Les ministres des Télécommunications et du Numérique des États membres de l’UE ont échangé, mardi 24 octobre, au sujet de l’avenir du secteur des télécommunications. Avec le commissaire chargé du Marché intérieur, Thierry Breton, ils ont fait le point sur les futurs cadres réglementaires que l’UE devra mettre en place dans le domaine, à commencer par la proposition relative aux réseaux numériques (‘Digital Network Act’), sur laquelle la Commission travaille après avoir consulté les parties prenantes (EUROPE 13269/9).

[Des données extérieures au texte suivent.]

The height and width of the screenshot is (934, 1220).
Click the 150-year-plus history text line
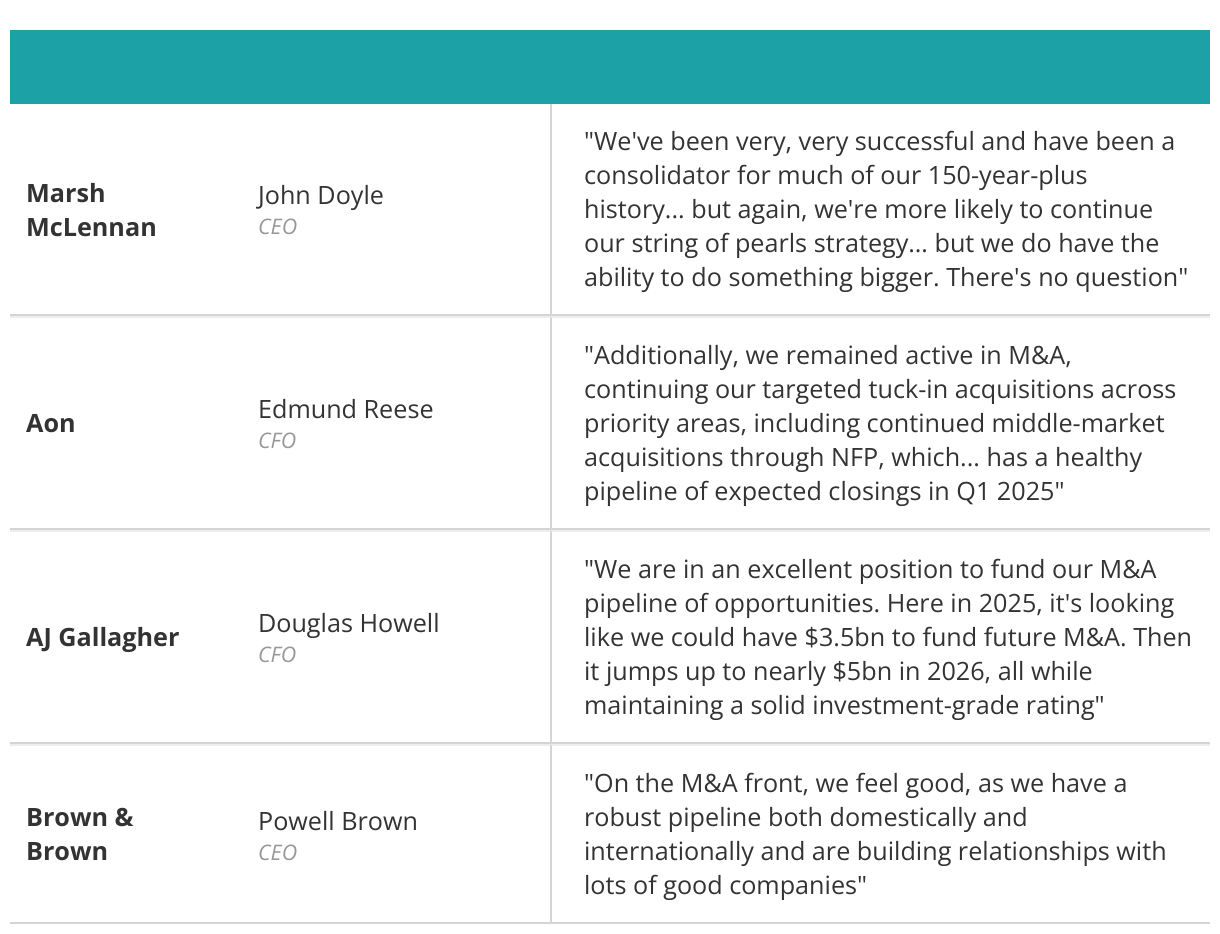point(835,175)
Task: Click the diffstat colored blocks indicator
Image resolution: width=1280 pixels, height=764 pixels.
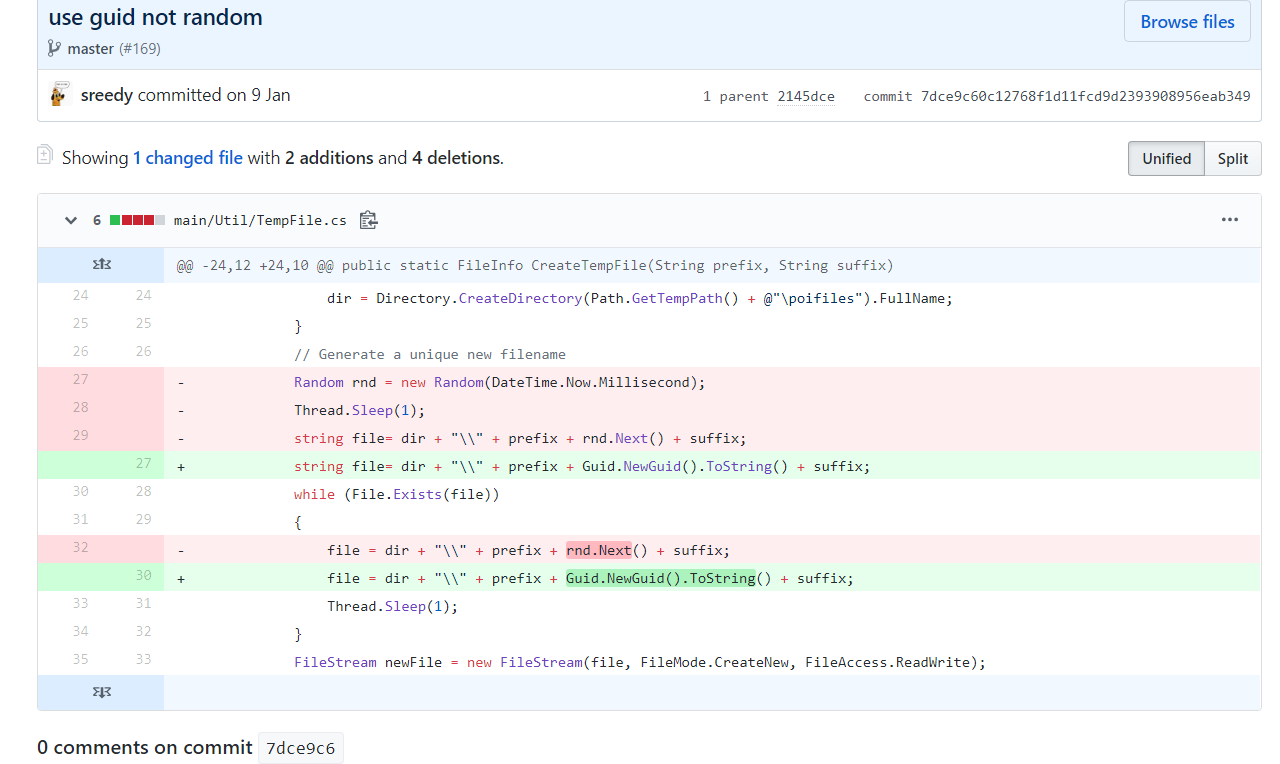Action: pos(137,220)
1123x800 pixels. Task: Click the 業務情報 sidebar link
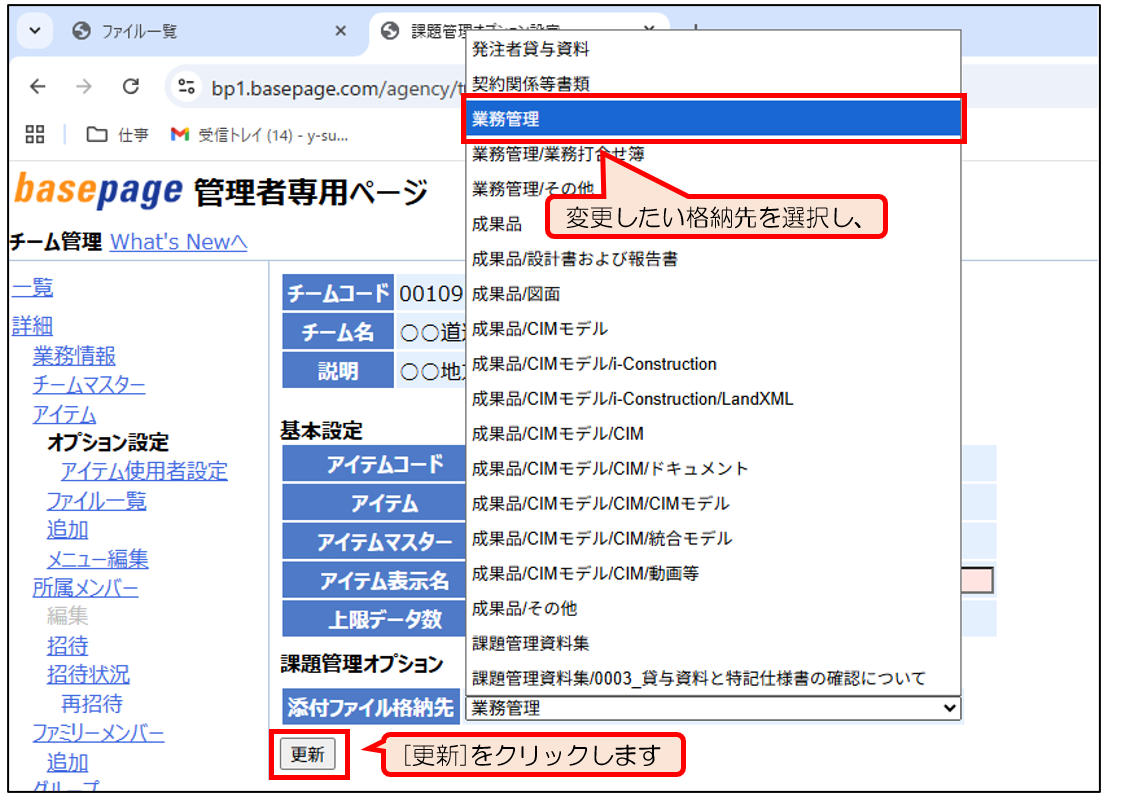[74, 356]
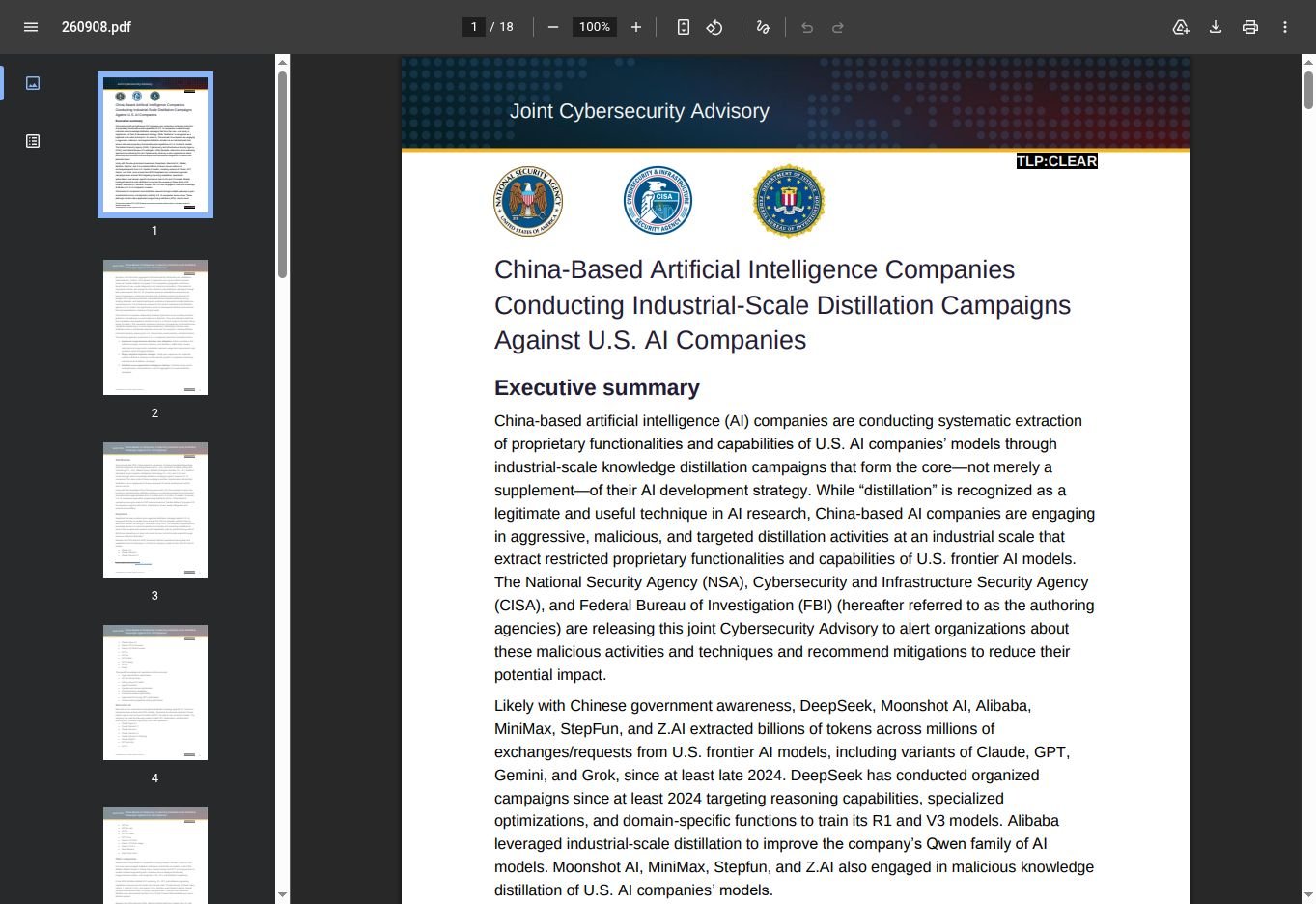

« Chacun des ministres l’a bien compris : il ne s’agit pas de régler un problème ponctuel, mais de se projeter dans l’avenir pour définir ensemble la vision commune pour les Vingt-sept en matière de technologie, de financement, de régulation », a déclaré M. Breton.
Les ministres se sont engagés, au cours de leur seconde journée de réunion à Leòn, à travailler sur un 'livre blanc' sur le sujet, qui se concentrera notamment sur la protection des réseaux - en particulier des câbles sous-marins - et du cyberespace, l’intelligence artificielle, l’'edge computing' et les satellites. Il devrait voir le jour au cours du premier semestre 2024 sous Présidence belge du Conseil de l’UE.
« Puis il faudra commencer à bâtir l’architecture du texte de loi », a précisé M. Breton, qui souhaite baser la démarche pour les réseaux numériques sur celle utilisée pour le ‘Chips Act’ (EUROPE 13229/23), qui a permis « de générer plus de 100 milliards d’euros d’investissements ».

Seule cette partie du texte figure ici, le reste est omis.